I get back to the university doctor for my results and things start unraveling. First of all, he made an awful lot of comments about the American health system, flipping from why his analysis must be right because he's using American products to why the American system is not up to snuff and why I should be grateful I'm getting medical advice in Australia. This has left me thinking he's got some dark past with some American lady who's left him with many therapy visits to feel better.

I won't get into the details of the ordeal, but let's just say he knowingly gave me an inadequate amount of medicine and told me in a very candid way that the test results indicated that I might have some health problem that would need further investigation (not exactly like I need more health problems in my life). He also told me information about this potential health problem that I know from research is offensively incorrect. To make it worse, I now had a whole week ahead of me to be worried about my health and lament not being able to call my doctors in the US about what was happening to me and get information I can trust....and during finals.

So I requested more in-depth blood tests (which probably should have been his idea) and was leeched of a few vials of blood. Feeling uncomfortable with this doctor, I requested at the front desk to be put with a female doctor next time to talk things through, which seemed to confuse the appointment receptionist. I came out pretty upset and irritated with that doctor. I also found out this guy specializes in Men's Health...so I'm not entirely sure why I was put in the same room with him at all in general.

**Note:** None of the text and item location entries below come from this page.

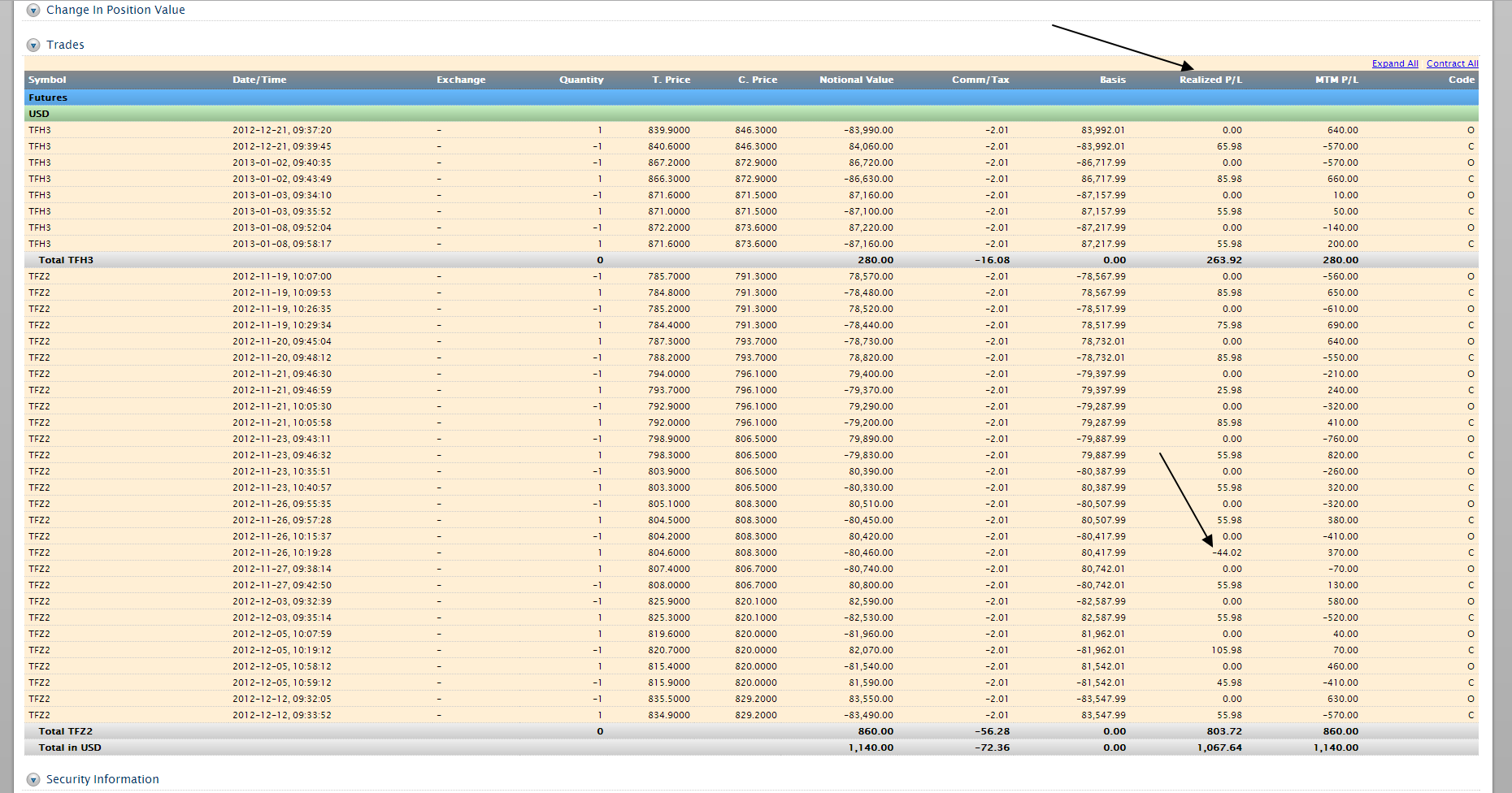The image size is (1512, 793).
Task: Click the Realized P/L column header
Action: pyautogui.click(x=1210, y=80)
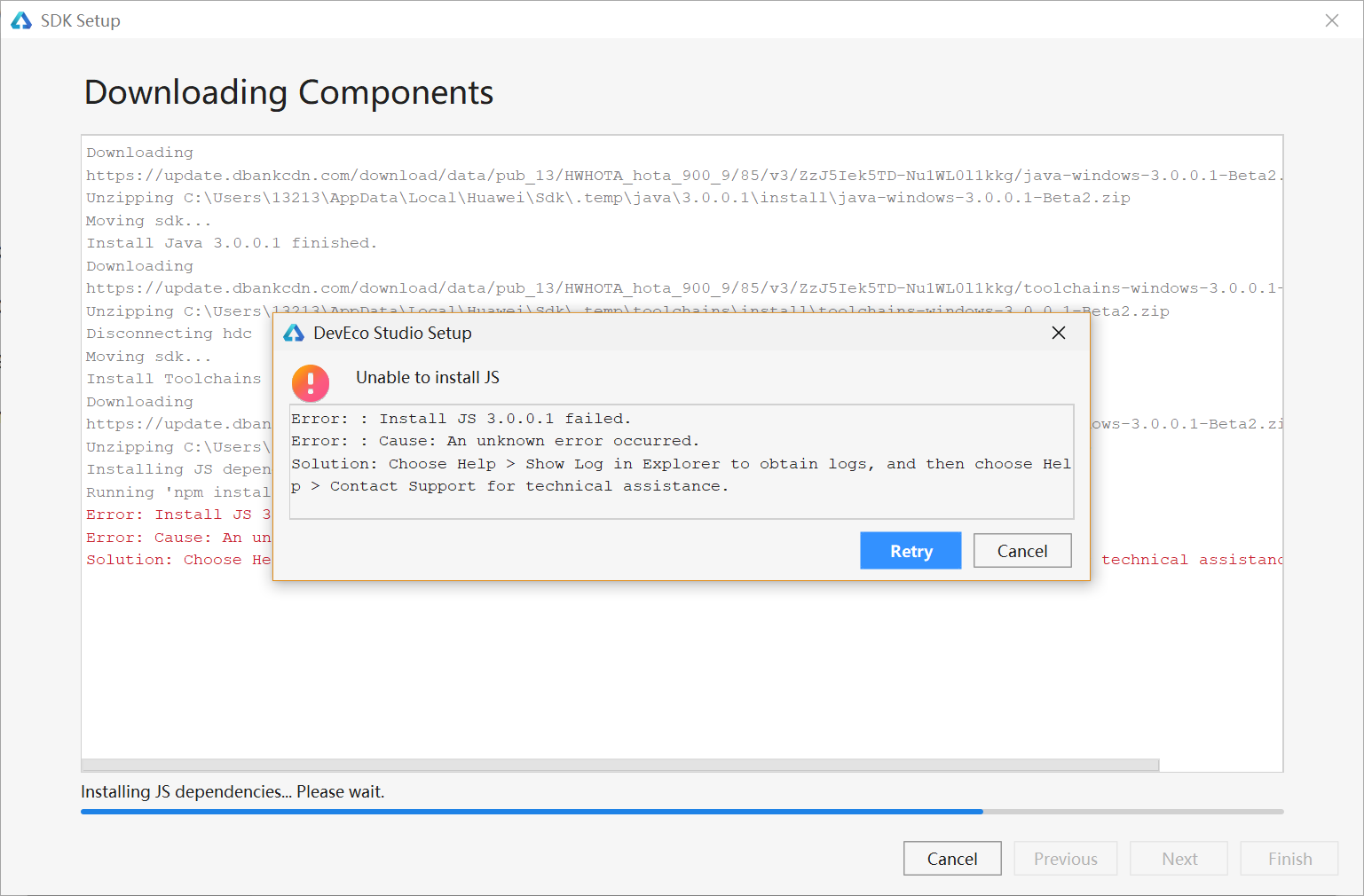This screenshot has height=896, width=1364.
Task: Click the 'Unable to install JS' message
Action: [428, 378]
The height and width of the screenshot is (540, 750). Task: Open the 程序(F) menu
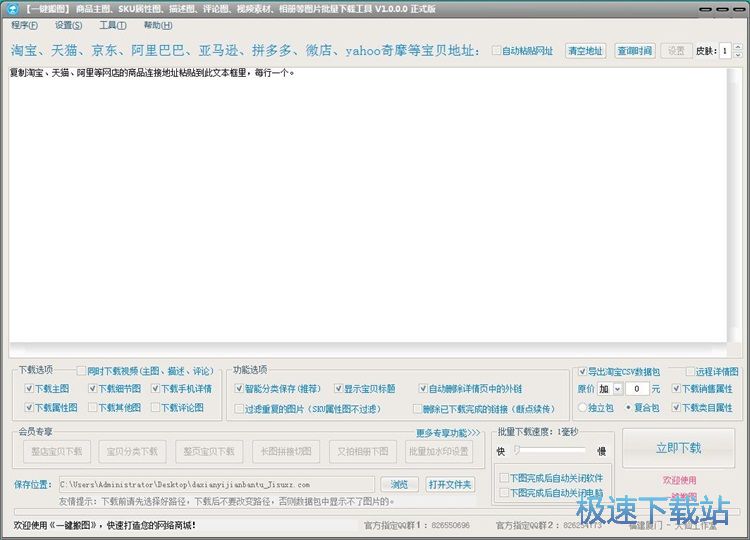[24, 25]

Yesterday I went back in for the blood tests. The doctor I had originally seen, despite requesting another doctor, was given to me once again and I politely hid my inner rage of having to see him again. The guy, unsurprisingly, took the first half of the 10-minute consultation to stare at the computer screen without addressing me. I requested a print-out of my results so I could share the time in silent contemplation with him, which seemed like a great idea to him. I peered down at my test results to see everything in the clear....I am free of syphilis and Hepatitis and a bunch of other fun things he ordered for testing. Except, he hadn't ordered the initial blood test that was the whole reason my blood was taken. I asked him what happened, and he looked around saying, "Oh, I just assumed they would have tested for that. Oh well, I'll call the lab to see if they've some blood left for testing."

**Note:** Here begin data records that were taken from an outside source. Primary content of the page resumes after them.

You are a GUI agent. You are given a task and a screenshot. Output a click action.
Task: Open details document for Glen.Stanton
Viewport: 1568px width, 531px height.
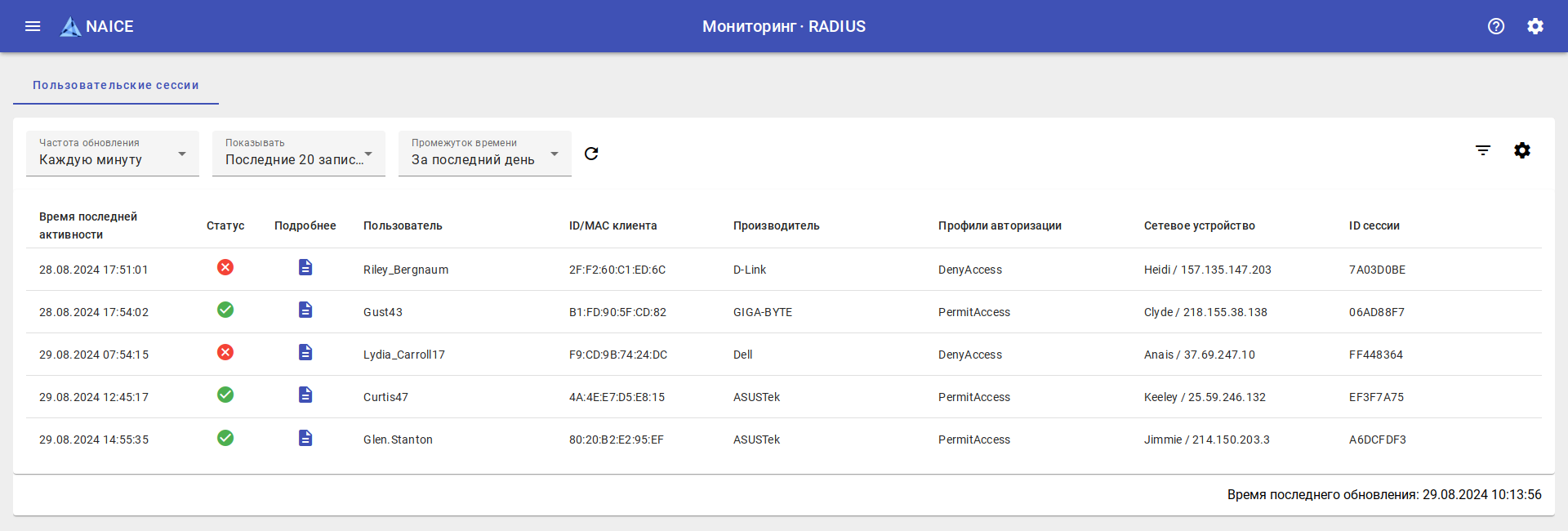(305, 438)
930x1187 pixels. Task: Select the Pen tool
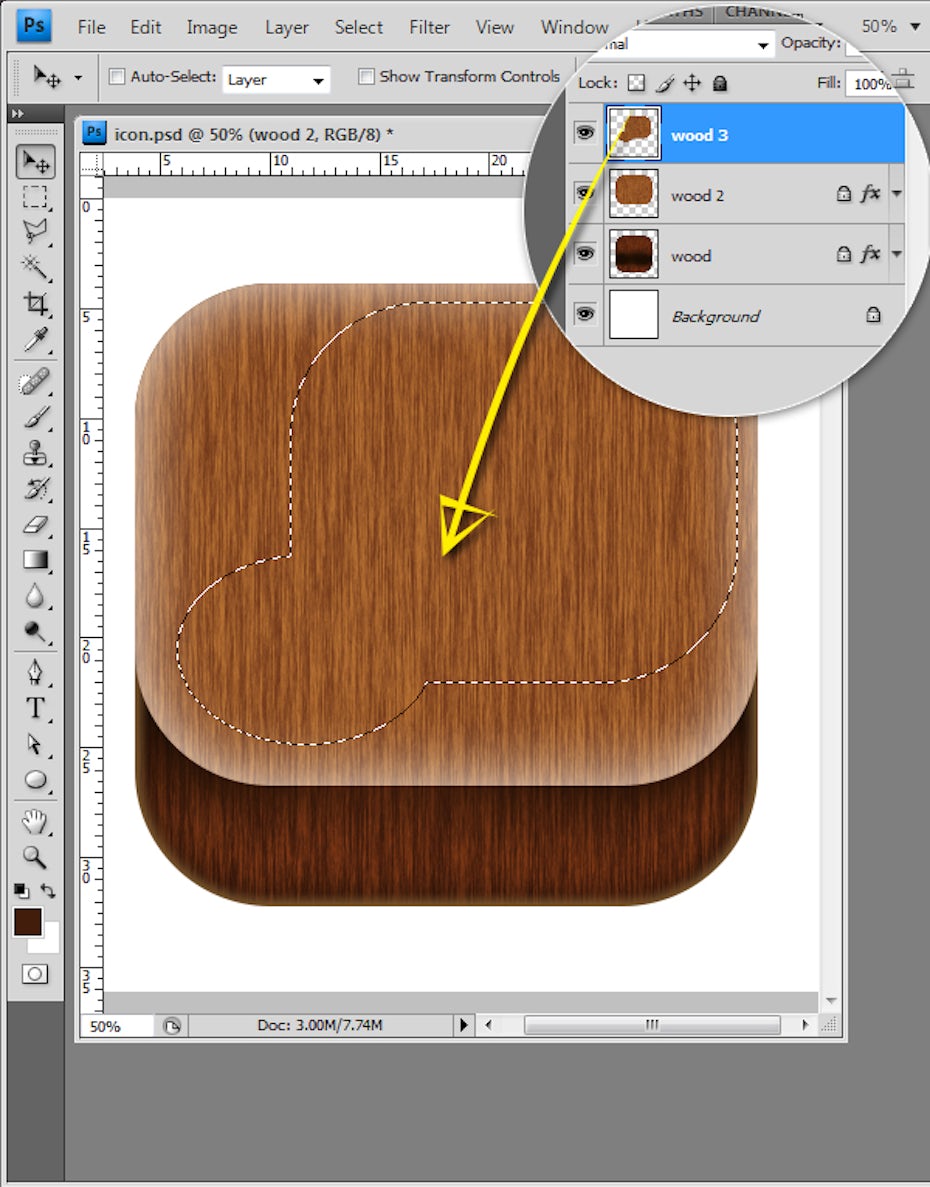pos(36,671)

Now I have to email next week for the results I have already been waiting over a week for, from a doctor who seems to lack bedside manor skills in the worst way. And I now have anecdotal evidence that (alongside my experience at NYU) absolutely no student health center in the world will ever be able to adequately serve me and my high-maintenance body correctly

All of this is to say is that, aside from the student health center I have no idea where in Australia I can go get a doctor who can give me the service and support I need to feel healthy and comfortable while I'm here. I don't have the public health insurance option, so most places I'd have to pay for consultations. I don't like the feeling of uneasiness I get when trying to figure out if I can go to doctors here, and who can take care of my special needs well. And also, who will recognize me as in need of Women's Health, not Men's Health. I'll be trying a new clinic next week that is near my home and pay a little bit of money to see if they're a better option for my sad, sad body.

In NYC, I know exactly where to go when I feel unwell and know that I won't have to come into the office three times for one issue, unless it's chronic. I won't even need to come into the office for test results, as they're digitally sent to me. I asked the doctor at the university why things weren't digitized here, and he snarkily said, "Well, if we did that you'd have to pay as much here as you do in the US!"

Don't worry, though - my other upcoming posts will be a lot more cheerful.